Aim of the exercise> Swap "dropdown" for "drop-down menu" in the entries below and write them out again. Please leave everything else unchanged.
○ ○ ○ ○ ○
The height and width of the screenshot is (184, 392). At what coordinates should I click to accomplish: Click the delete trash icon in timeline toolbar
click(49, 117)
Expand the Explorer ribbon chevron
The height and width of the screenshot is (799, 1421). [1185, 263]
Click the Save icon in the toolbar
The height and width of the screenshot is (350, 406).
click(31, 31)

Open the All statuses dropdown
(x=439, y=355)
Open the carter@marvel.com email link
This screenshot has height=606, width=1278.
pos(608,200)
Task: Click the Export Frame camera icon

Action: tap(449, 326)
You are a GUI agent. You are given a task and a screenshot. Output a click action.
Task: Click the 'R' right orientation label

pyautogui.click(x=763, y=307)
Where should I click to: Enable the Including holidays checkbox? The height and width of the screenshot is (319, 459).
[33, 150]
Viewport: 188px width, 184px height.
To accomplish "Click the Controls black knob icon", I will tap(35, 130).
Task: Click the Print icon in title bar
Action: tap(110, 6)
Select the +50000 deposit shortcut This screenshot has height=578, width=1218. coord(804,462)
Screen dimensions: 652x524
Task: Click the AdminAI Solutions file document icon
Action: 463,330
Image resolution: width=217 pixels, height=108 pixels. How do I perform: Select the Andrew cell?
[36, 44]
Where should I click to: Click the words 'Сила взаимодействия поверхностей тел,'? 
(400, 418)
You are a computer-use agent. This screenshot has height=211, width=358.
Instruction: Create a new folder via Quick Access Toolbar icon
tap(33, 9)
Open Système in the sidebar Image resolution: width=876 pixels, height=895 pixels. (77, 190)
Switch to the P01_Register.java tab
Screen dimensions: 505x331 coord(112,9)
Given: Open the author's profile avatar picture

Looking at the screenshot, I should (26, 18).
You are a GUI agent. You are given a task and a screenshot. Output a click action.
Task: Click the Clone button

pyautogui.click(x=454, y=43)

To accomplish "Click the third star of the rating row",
○ ○ ○ ○ ○
Result of the exercise>
The height and width of the screenshot is (184, 392). At what coordinates should I click to accomplish: Click the delete trash icon in timeline toolbar
click(49, 117)
Expand the Explorer ribbon chevron
The height and width of the screenshot is (799, 1421). [1185, 263]
Click the Save icon in the toolbar
The height and width of the screenshot is (350, 406).
click(31, 31)

Open the All statuses drop-down menu
(x=439, y=355)
Open the carter@marvel.com email link
This screenshot has height=606, width=1278.
pos(608,200)
Task: Click the Export Frame camera icon

Action: tap(449, 326)
You are a GUI agent. You are given a task and a screenshot. Output a click action.
Task: Click the 'R' right orientation label

pyautogui.click(x=763, y=307)
Where should I click to: Enable the Including holidays checkbox? The height and width of the screenshot is (319, 459).
[33, 150]
Viewport: 188px width, 184px height.
To accomplish "Click the Controls black knob icon", I will tap(35, 130).
Task: Click the Print icon in title bar
Action: tap(110, 6)
Select the +50000 deposit shortcut This screenshot has height=578, width=1218. coord(804,462)
Screen dimensions: 652x524
Task: Click the AdminAI Solutions file document icon
Action: 463,330
Image resolution: width=217 pixels, height=108 pixels. How do I perform: Select the Andrew cell?
[36, 44]
Where should I click to: Click the words 'Сила взаимодействия поверхностей тел,'? 
(400, 418)
You are a computer-use agent. This screenshot has height=211, width=358.
Instruction: Create a new folder via Quick Access Toolbar icon
tap(33, 9)
Open Système in the sidebar Image resolution: width=876 pixels, height=895 pixels. (77, 190)
Switch to the P01_Register.java tab
Screen dimensions: 505x331 coord(112,9)
Given: Open the author's profile avatar picture

Looking at the screenshot, I should (26, 18).
You are a GUI agent. You are given a task and a screenshot. Output a click action.
Task: Click the Clone button

pyautogui.click(x=454, y=43)

To accomplish "Click the third star of the rating row",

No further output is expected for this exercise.